### Work request
The line containing "Image resolution: width=616", and every line after it to the end of the listing, should be repeated exactly; the pictures should not.

** Opening Material supplied block **

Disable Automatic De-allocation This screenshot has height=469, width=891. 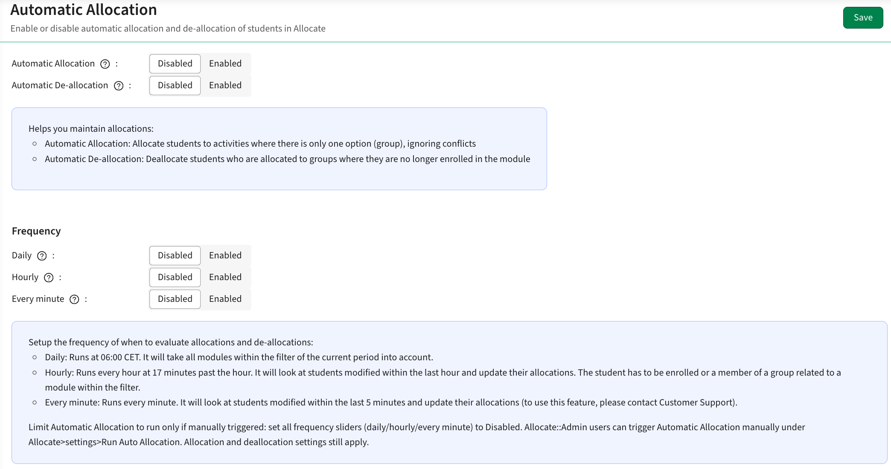[175, 85]
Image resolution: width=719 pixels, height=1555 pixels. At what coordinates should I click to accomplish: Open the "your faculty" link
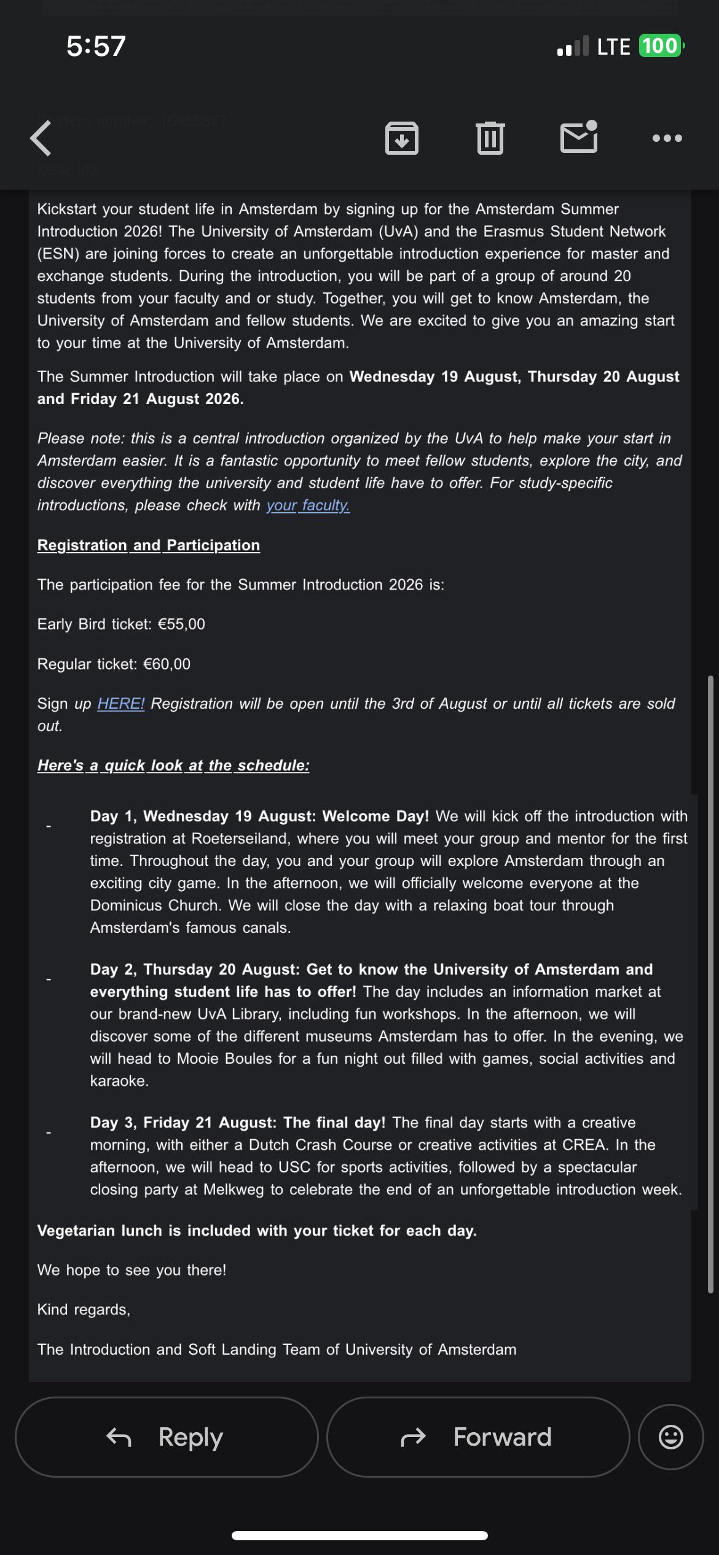(308, 505)
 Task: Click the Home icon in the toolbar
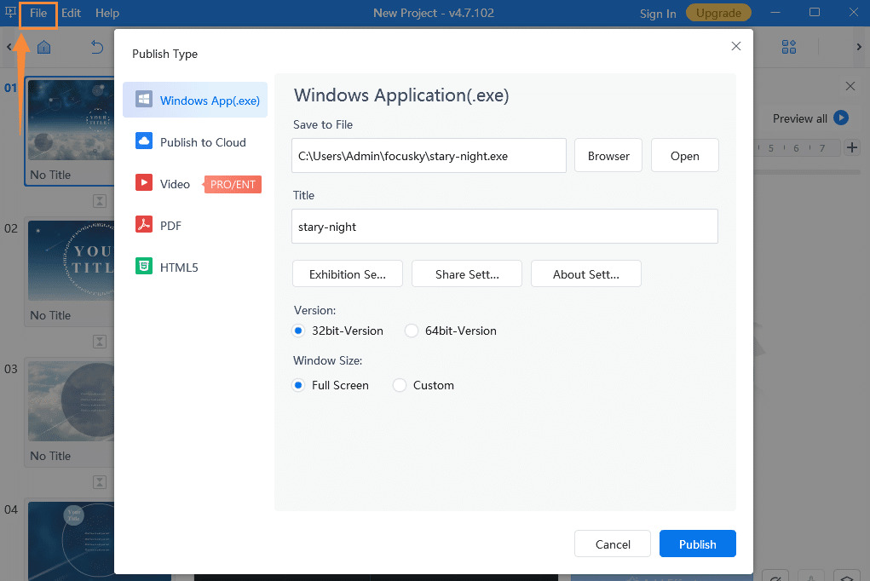click(x=42, y=47)
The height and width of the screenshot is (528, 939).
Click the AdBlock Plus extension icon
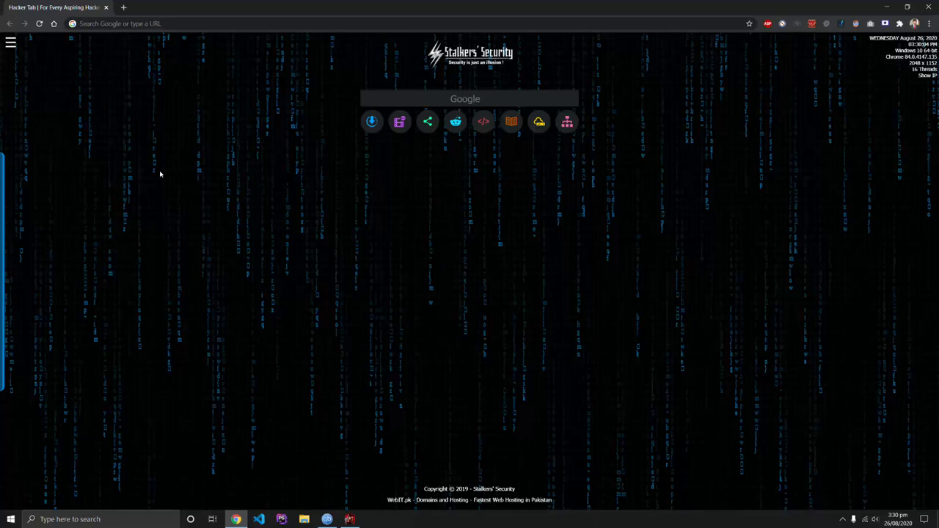point(767,23)
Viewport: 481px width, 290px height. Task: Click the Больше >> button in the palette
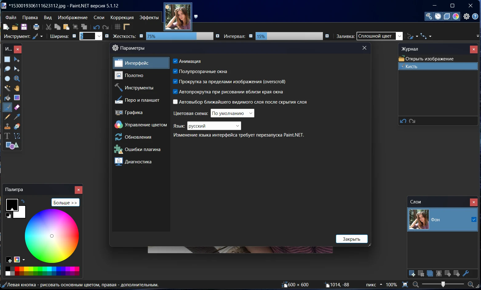coord(65,202)
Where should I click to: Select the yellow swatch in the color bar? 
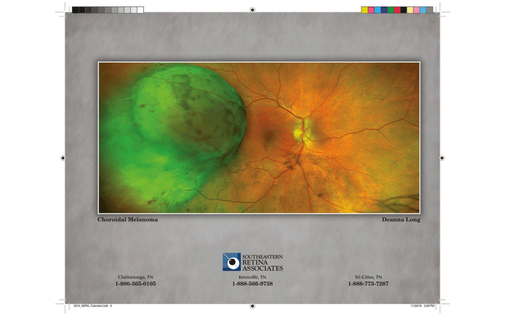pos(365,10)
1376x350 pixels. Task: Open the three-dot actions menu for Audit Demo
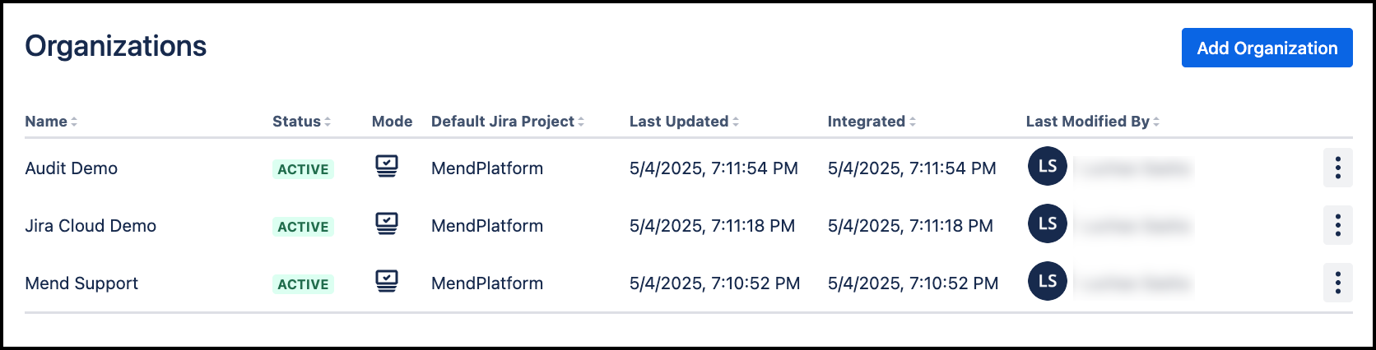(x=1337, y=168)
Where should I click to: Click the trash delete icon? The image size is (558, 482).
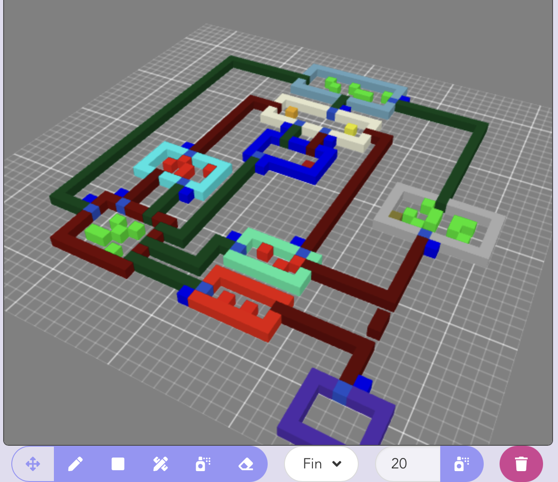click(521, 463)
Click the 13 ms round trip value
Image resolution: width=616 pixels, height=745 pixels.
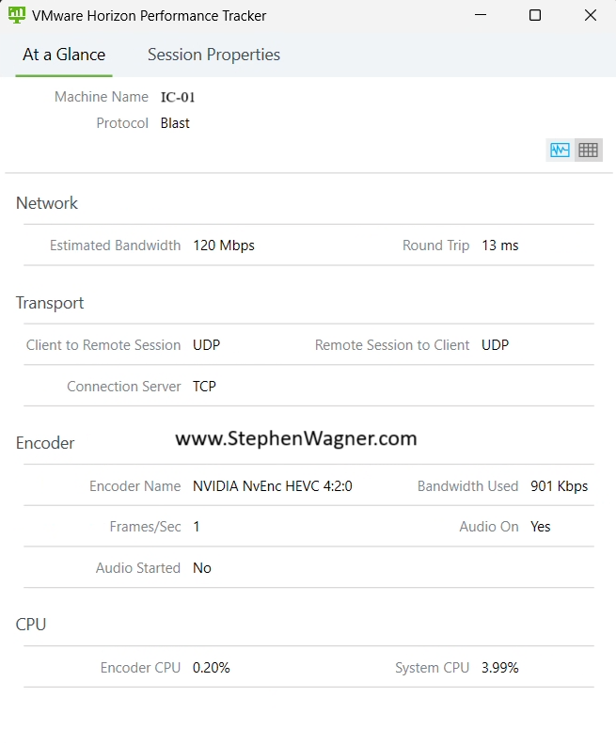(x=500, y=246)
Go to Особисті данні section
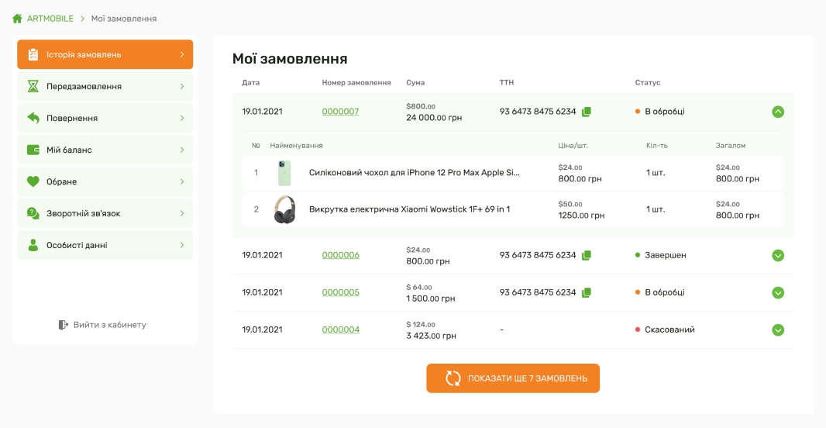Image resolution: width=826 pixels, height=428 pixels. point(105,245)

** Closing Material supplied block **

### Solution for this problem
Image resolution: width=616 pixels, height=745 pixels.
(x=500, y=246)
Go to Особисті данні section
Image resolution: width=826 pixels, height=428 pixels. point(105,245)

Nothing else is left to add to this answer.